# Text block
Johan Joachim Pingel (14 January 1752 – 4 December 1819), also known as Johan Joachim (Kochum) Pengel, was a German-born Danish cabinetmaker. His works are represented in the collections of the National Museum of Denmark, Brede House, Rosenborg Castle and the Danish Design Museum.

==Early life==
Pingel was born in 1752 in Brandenburg, Prussia. It is not known when exactly he moved to Denmark.

==Career==
Pingel was granted citizenship as a master joiner (snedkermester) in Copenhagen in February 1776. He was based at Store Strandstræde No. 113 from 1778 to 1795. He was then based at Østergade No. 42 from 1796 to 1806 and then Østergade No. 60. A "Cabinet-Maker' Pingel's House" in Nørregade is mentioned in 1819. The present building at Nikolaj Plads 23 was also constructed for Pingel in 1800, most likely as an investment since he never seems to have lived there.

In 1809, he began a collaboration with mechanic and clockmaker P. Stursa.

==Family==
In 1776, Pingel married widow Cathrine Hunderup. She died in 1792. He married Johanne Margrethe Madsen (1669–1806) on 2 July 1797. He died on 4 December 1819 and is buried at St. Peter's Church. He was survived by four of his seven children (by his second wife): Carl Wilhelm Pingel (1800–1834), Ludwig August Pingel (13 August 1803 – 1845), Augusta Henrietta Pingel (1806–1855) and Edward Ferdinand Pingel (1808–1867).

==Legacy==
Only a few of Pingel's works are known today. Many of his works incorporate mechanical installations. Secret rooms are another typical feature of his works.

Pingel's works are represented in the collections of the National Museum of Denmark, Brede House, Rosenborg Castle (Reg. No. 1522, Christian VII, Room 15). and the Danish Design Museum.

Johan Carl Frederik Viertel (1772–1834) painted a portrait of him.

# Exercises to complete
[a] In the article on Johan Joachim Pingel, in what month and year did Pingel receive citizenship as a master joiner in Copenhagen?
[b] Rename "cabinetmaker" to "furniture maker" as you write out the article on Johan Joachim Pingel between "Johan Joachim Pingel" and "moved to Denmark.", inclusive.
The records come from a source other than the article on Johan Joachim Pingel.

Items stored from a collection
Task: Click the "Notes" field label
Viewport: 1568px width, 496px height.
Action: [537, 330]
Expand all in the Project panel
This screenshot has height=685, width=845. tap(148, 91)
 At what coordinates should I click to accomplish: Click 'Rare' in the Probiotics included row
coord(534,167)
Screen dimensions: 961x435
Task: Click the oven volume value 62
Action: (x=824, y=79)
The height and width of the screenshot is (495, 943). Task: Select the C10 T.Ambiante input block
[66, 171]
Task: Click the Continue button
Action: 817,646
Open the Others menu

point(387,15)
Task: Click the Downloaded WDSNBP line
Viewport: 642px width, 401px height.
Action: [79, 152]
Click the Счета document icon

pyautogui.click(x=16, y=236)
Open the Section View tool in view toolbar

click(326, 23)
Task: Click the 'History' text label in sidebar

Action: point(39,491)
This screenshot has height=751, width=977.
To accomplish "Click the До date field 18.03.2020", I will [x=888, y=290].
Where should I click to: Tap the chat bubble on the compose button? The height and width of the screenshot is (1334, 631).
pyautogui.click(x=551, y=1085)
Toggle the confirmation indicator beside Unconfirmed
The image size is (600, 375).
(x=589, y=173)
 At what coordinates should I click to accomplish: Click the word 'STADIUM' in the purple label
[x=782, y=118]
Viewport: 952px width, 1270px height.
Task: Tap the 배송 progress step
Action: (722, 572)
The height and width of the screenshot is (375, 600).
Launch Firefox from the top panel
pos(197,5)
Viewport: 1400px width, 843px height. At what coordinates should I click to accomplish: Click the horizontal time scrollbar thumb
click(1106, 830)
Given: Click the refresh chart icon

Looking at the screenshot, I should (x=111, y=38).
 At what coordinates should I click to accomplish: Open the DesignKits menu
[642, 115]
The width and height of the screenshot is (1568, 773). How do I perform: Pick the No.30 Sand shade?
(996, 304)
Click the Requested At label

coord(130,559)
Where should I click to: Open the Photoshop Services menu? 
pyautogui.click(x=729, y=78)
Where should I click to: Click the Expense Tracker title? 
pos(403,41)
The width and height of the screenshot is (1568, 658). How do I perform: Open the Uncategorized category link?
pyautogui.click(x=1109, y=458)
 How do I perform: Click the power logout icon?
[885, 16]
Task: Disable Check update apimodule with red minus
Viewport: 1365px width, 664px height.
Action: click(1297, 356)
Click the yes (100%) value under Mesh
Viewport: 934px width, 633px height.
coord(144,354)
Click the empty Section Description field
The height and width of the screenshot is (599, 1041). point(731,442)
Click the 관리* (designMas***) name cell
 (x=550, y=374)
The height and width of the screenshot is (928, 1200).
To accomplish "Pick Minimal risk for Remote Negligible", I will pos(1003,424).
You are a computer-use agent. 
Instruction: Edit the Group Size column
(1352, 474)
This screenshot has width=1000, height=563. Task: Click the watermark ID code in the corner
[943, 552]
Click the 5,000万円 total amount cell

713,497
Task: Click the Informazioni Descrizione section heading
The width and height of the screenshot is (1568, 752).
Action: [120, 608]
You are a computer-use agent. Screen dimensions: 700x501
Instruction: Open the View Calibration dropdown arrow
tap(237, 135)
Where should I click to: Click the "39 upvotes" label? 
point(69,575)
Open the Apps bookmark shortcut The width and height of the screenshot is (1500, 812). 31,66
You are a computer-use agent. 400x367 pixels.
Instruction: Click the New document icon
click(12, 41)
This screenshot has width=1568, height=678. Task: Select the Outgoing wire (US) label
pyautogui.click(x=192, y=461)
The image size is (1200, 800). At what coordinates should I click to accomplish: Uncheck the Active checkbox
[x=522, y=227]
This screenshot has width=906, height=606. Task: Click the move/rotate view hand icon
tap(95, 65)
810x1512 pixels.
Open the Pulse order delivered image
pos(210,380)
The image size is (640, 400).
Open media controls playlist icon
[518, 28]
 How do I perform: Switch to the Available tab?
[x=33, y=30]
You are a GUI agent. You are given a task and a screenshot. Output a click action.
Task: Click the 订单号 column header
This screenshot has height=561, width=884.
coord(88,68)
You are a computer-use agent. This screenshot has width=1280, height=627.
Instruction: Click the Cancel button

# Problem solutions
[a] February 1776

[b]
Johan Joachim Pingel (14 January 1752 – 4 December 1819), also known as Johan Joachim (Kochum) Pengel, was a German-born Danish furniture maker. His works are represented in the collections of the National Museum of Denmark, Brede House, Rosenborg Castle and the Danish Design Museum.

==Early life==
Pingel was born in 1752 in Brandenburg, Prussia. It is not known when exactly he moved to Denmark.